Indian Telugu -language television channel

Star Maa is an Indian Telugu-language general entertainment pay television channel owned by JioStar, a joint venture between Viacom18 and Disney India. It primarily telecasts programmes such as serials, reality shows and Telugu films.

==History==
Penmetsa Murali Krishnam Raju founded MAA Television Network in 2001 as a corporate entity. Its flagship TV channel, MAA TV was launched in April 2002. The channel started off as a pay channel with 18 hours of programming a day. An initial investment of ₹25 crore was made into the venture. D. Rajendra Prasad, a veteran of Telugu television business associated with Citi Cable, was also reportedly a co-promoter of the company. As of 2003, Murali Krishnam Raju owned 70% of the company.

In March 2006, Nimmagadda Prasad along with film stars Chiranjeevi and Nagarjuna became promoters by purchasing 60% stake worth ₹40 crore. After the revised capital structure, the three of them acquired equal stake in the channel. Founder Murali Krishna Raju's holding came down to 20% after the restructuring.

The company's second channel, MAA Music, was launched on 30 May 2008. On 4 February 2011, Maa TV Network launched two new channels, Maa Movies and Maa Junior with content focused on movies and children respectively. Coinciding with the occasion, film actor Ram Charan was inducted as a Director on the board of the company.

On 9 April 2012, an official announcement was made by Sony Pictures and Maa Television Network that the former would be picking up 30 percent of stake in the latter, subject to necessary approvals. However, the deal did not materialize.

In February 2015, Star India acquired broadcast business of MAA Television Network for an estimated price of ₹2,000–2,500 crore. At the time of acquisition, Nimmagadda Prasad had 65 percent stake in the company, Chiranjeevi and his family owned 20 percent, and Nagarjuna 10 percent.
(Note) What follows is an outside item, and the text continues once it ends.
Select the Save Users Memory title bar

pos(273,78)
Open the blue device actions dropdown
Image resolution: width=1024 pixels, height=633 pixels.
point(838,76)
On 13 February 2017, Maa TV was rebranded as Star Maa with a new logo before the start of the Meelo Evaru Koteeswarudu Season 4. In June 2017, Her sister channel, Maa Movies, Maa Music and Maa Gold were also rebranded into Star Maa Movies, Star Maa Music and Star Maa Gold. On 6 September 2020, Star Maa introduced a new logo during the reality show Bigg Boss Telugu Season 4 Grand Launch.

== Sister channels ==
=== Star Maa Movies ===

Star Maa Movies is an Indian Telugu language movie pay television channel owned by JioStar a Joint Venture between Viacom18 and Disney India. It primarily telecasts Telugu movies with Dolby digital audio format.

=== Star Maa Gold ===

Star Maa Gold is an Indian Telugu language movie pay television channel owned by JioStar a Joint Venture between Viacom18 and Disney India. It telecasts Telugu movies. It usually airs old Telugu movies. The channel was launched with its sister channel Star Maa Movies in 2011. Formally launched as Maa Junior its name was later changed in 2012 to Maa Gold.

=== Star Maa Music ===
Star Maa Music is a Telugu language music pay television channel owned by JioStar a Joint Venture between Viacom18 and Disney India It was launched in 2008. It is the only Music channel currently operated by JioStar.

==Award functions==
===CineMAA Awards===

Maa TV presents the CineMAA Awards to Tollywood personalities every year. The trophy was designed by Neil Foley Designs.

===Star Maa Parivaar Awards===
Awards from the television serials were started presenting from 2017 onward with this name, every year best serials were nominated and present awards to them

==Reception==
The channel is one of the most watched top five Telugu GECs. As of 2010, it remained the third most watched Telugu GEC. In the last quarter of 2014, Maa TV overtook Gemini TV to become the leader.

Since 2017, the viewership of the channel started to have a great jump and it consistently became the most watched Telugu GEC after the launch of Bigg Boss Telugu with a record viewership and GRPs not garnered by any Telugu GEC. In week 26 while it had 529 GRPs in week 28, it jumped to 828. While as in week 28, it was at third position, in week 29, it became the most watched Telugu GEC. In week 34 of 2018, it became the third most watched Indian Television channel with 936 GRPs. In week 30 of 2019, it garnered its highest GRP of 1108 being third most watched Indian channel.